We propose that ketones reverse obesity by counteracting the effect of a high fat diet to impair glucose metabolism (Atkins, 1998). We (X.-J. Yang et al., 2004a; X. J. Yang et al., 1999) and others (Dunn-Meynell et al., 2002; Lee et al., 2004) have previously demonstrated that hypothalamic glucose-sensing neurons sense glucose through its metabolism, similar to the glucose-sensing mechanism of pancreatic beta cells (Newgard & McGarry, 1995). However, we (X.-J. Yang et al., 2004a; X. J. Yang et al., 1999), and others (Ainscow et al., 2002; Fioramonti et al., 2004) have argued that ATP is not the key metabolic signal in neuroendocrine hypothalamic responses to glucose. Instead, we have argued that the key metabolic signal is NADH (X.-J. Yang et al., 2004a; X. J. Yang et al., 1999). Consistent with basic principles of biochemistry (e.g., the lac operon) we also have evidence from microarray studies that glucose induces glycolytic capacity and inhibits beta oxidation whereas a high fat diet reduces glycolytic capacity and stimulates beta oxidation.

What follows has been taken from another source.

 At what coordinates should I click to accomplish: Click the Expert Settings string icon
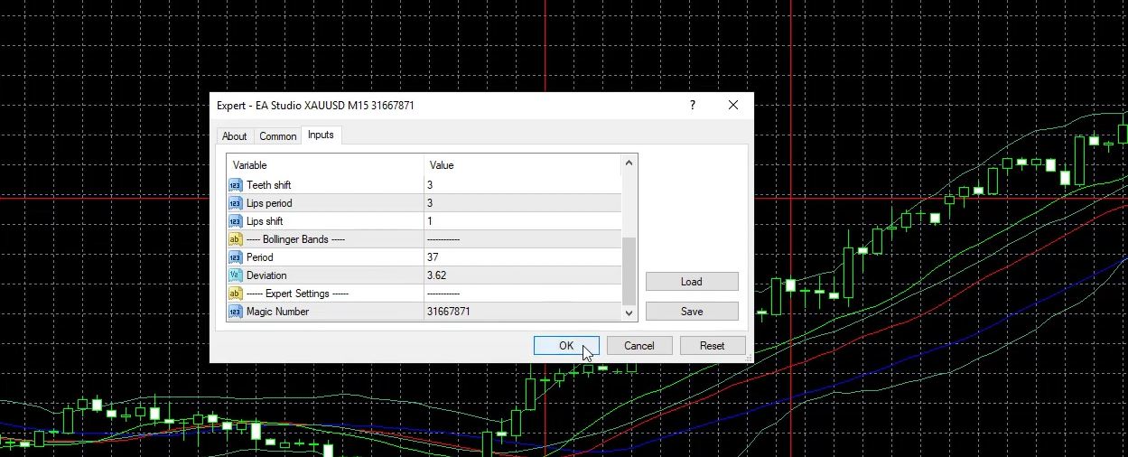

Since cytoplasmic NADH is a unique signature of glycolysis (as opposed to ATP, which reflects both glycolysis and beta oxidation), we hypothesize that glucose-induced gene expression is mediated through changes in NADH, not ATP. Lipids would be less efficient at producing NADH, since beta oxidation produces FADH2 instead of NADH. However, in contrast to beta-oxidation of lipids, the mitochondrial metabolism of ketone bodies produces NADH, not FADH2. We therefore propose that high-fat non-ketogenic diets lead to obesity because free fatty acids reduce glycolysis in glucose-sensing hypothalamic neurons. We further propose that ketogenic diets reverse obesity by preventing the inhibitory effect of lipids on glycolysis, thus maintaining relatively elevated post-prandial thermogenesis.